* [Given exercise]
Can you repeat every one of the records below word for word, leaving the pictures out of your answer?

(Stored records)
* * * * *

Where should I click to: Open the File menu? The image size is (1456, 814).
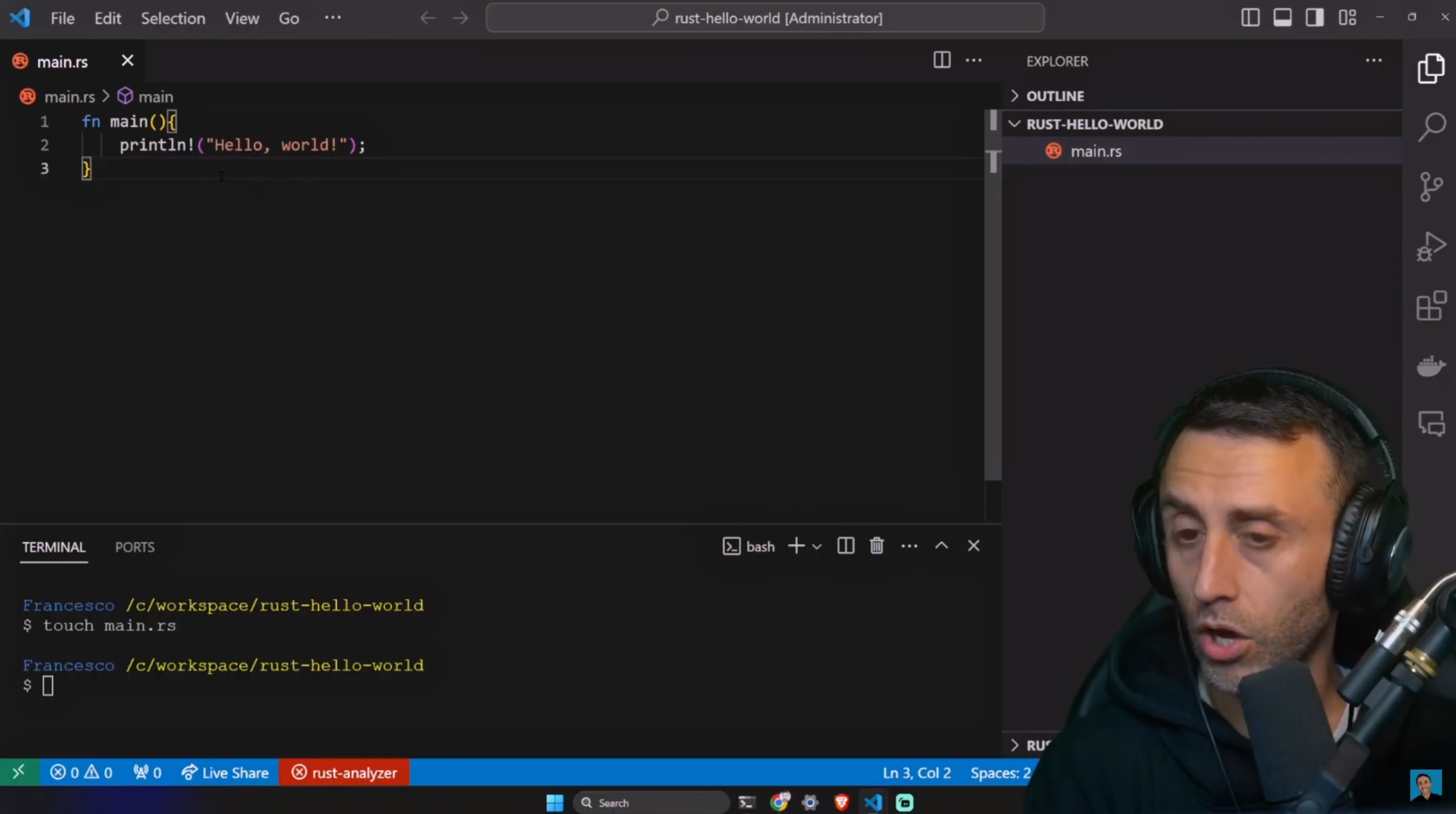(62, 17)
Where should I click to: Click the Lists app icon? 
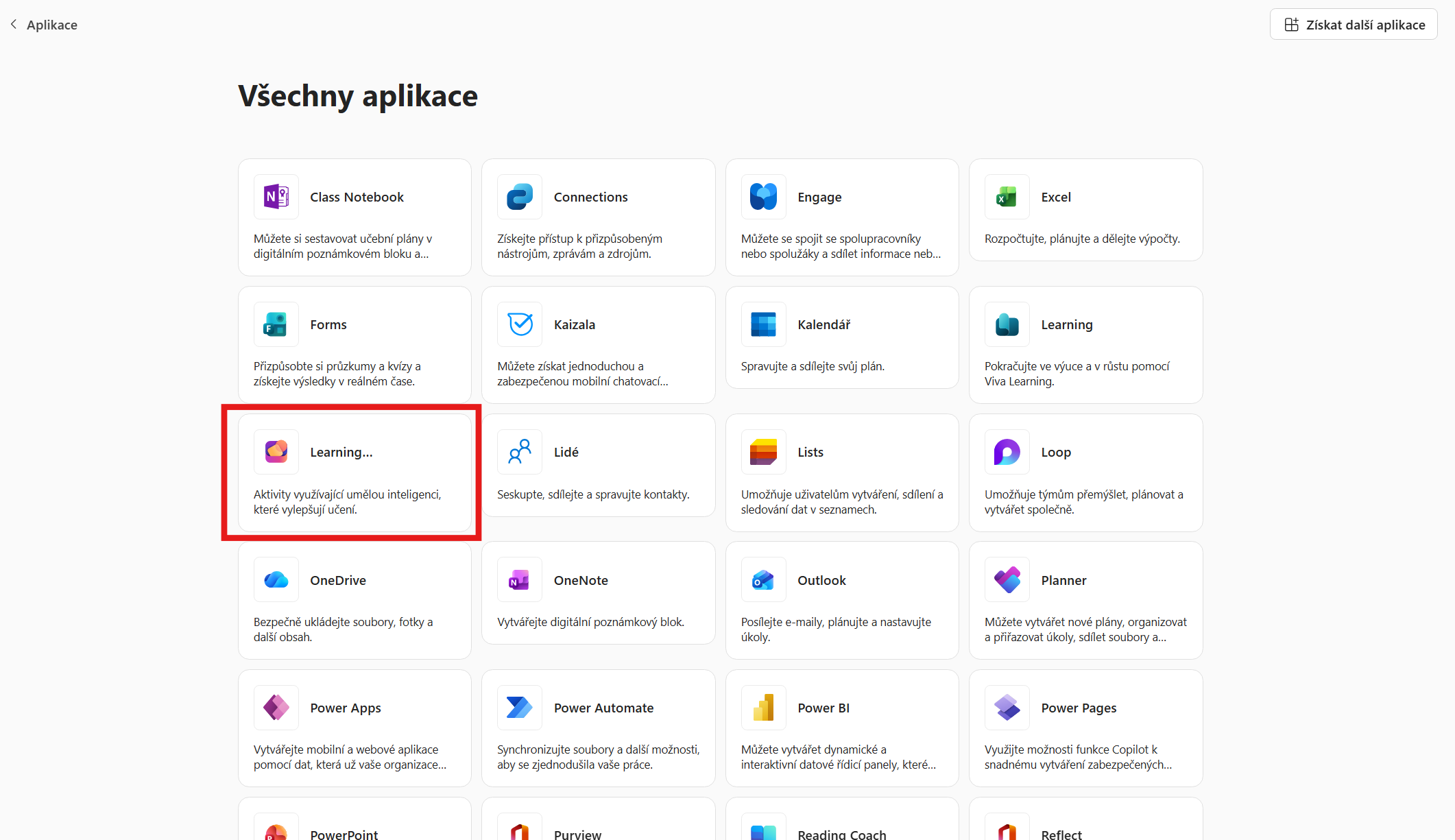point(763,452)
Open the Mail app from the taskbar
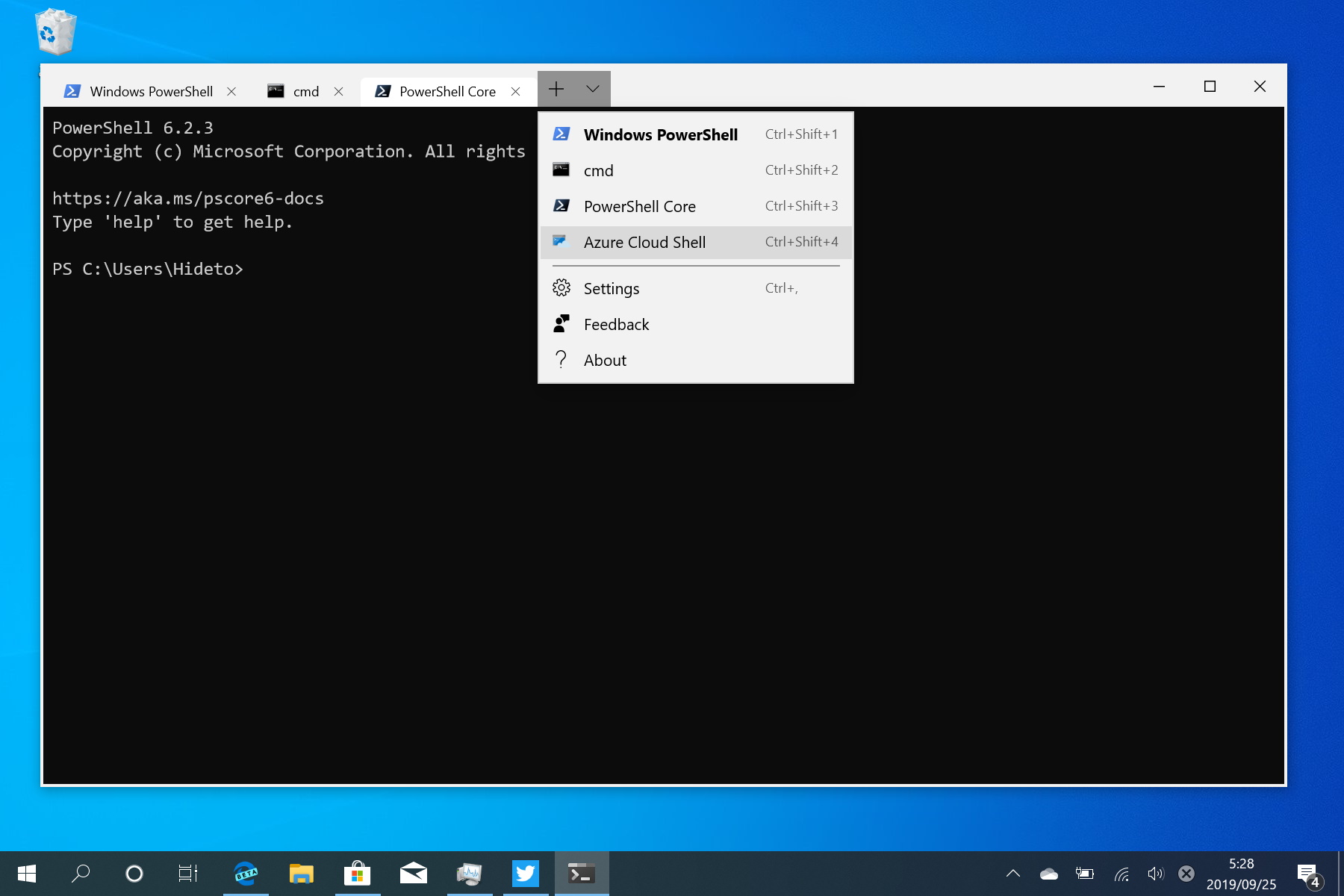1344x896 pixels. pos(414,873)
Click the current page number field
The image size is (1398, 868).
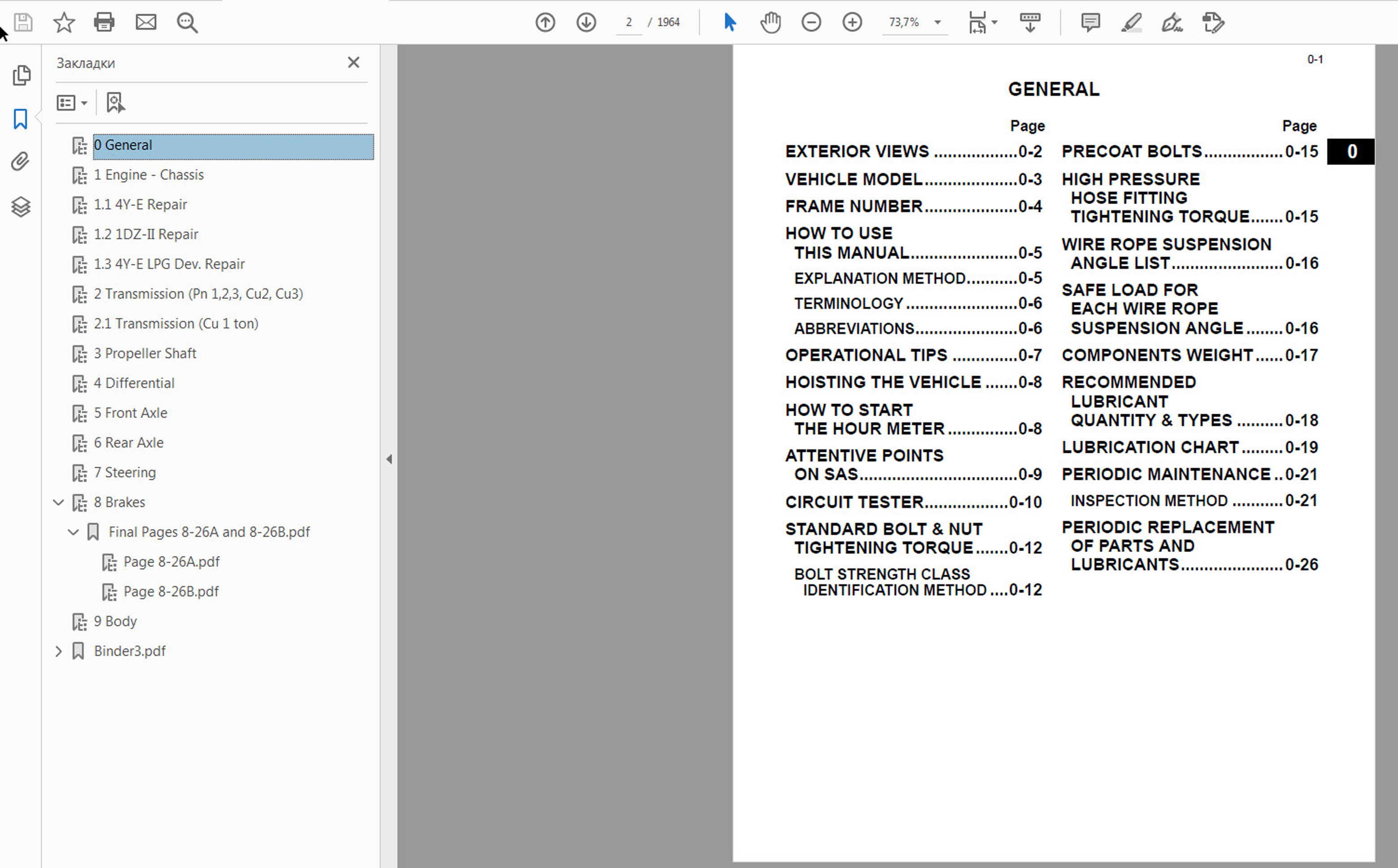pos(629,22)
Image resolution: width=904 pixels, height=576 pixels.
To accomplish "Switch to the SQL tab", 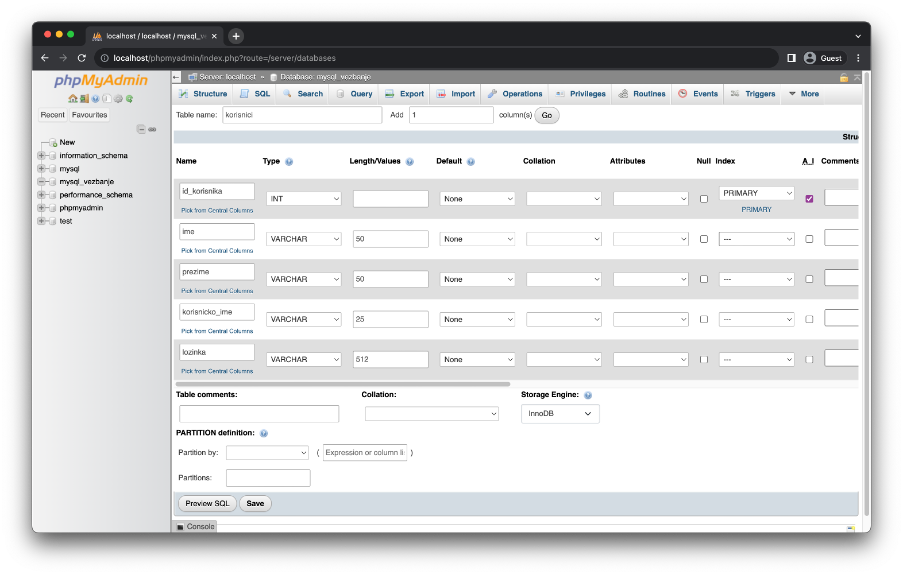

* * * * *

* [In response]
Where should I click to: Open the File menu? The image size is (1456, 814).
(62, 17)
Where should I click to: Click the Lists app icon? 
point(763,452)
Open the Mail app from the taskbar
1344x896 pixels. pos(414,873)
Click the current page number field
The image size is (1398, 868).
pos(629,22)
Image resolution: width=904 pixels, height=576 pixels.
To accomplish "Switch to the SQL tab", 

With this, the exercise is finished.